The Koizumi family has been prominent in Japanese politics since the early 1900s. Notable members of this family include:

- Matajirō Koizumi (1865–1951) - Minister of Posts and Telecommunications, he was known as the "wild man" and "tattoo minister" because of a large dragon Irezumi tattoo on his back.
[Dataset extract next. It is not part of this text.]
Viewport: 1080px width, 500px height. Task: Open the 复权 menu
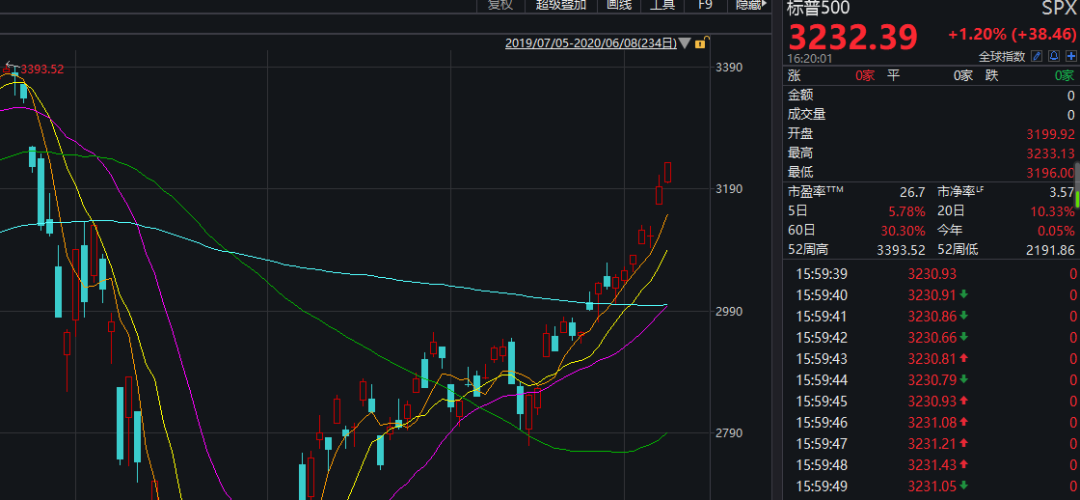[499, 5]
While many other politicians of his era descended from the samurai class, Matajirō's father Yoshibe Koizumi was a scaffolder and commoner.
  - Jun'ya Koizumi (1904–1969) - Son-in-law of Matajirō. Served as Director General of the Japanese Defense Agency.
    - Tetsugoro Iryo (1924/25–1945) - nephew of Jun'ya and cousin of Junichirō Koizumi, died a kamikaze pilot.
    - Junichirō Koizumi (born 1942) - son of Jun'ya and grandson of Matajirō. Former Prime Minister of Japan.
    - Kayoko Miyamoto (born 1956) - ex-wife of Junichirō Koizumi.
      - Kotaro Koizumi (born 1978) - actor, eldest son of Junichirō.
      - Shinjirō Koizumi (born 1981) - politician, Minister of Defense, second son of Junichirō.
      - Yoshinaga Miyamoto (born 1983) - third son of Junichirō, has never met his father until he reached adulthood.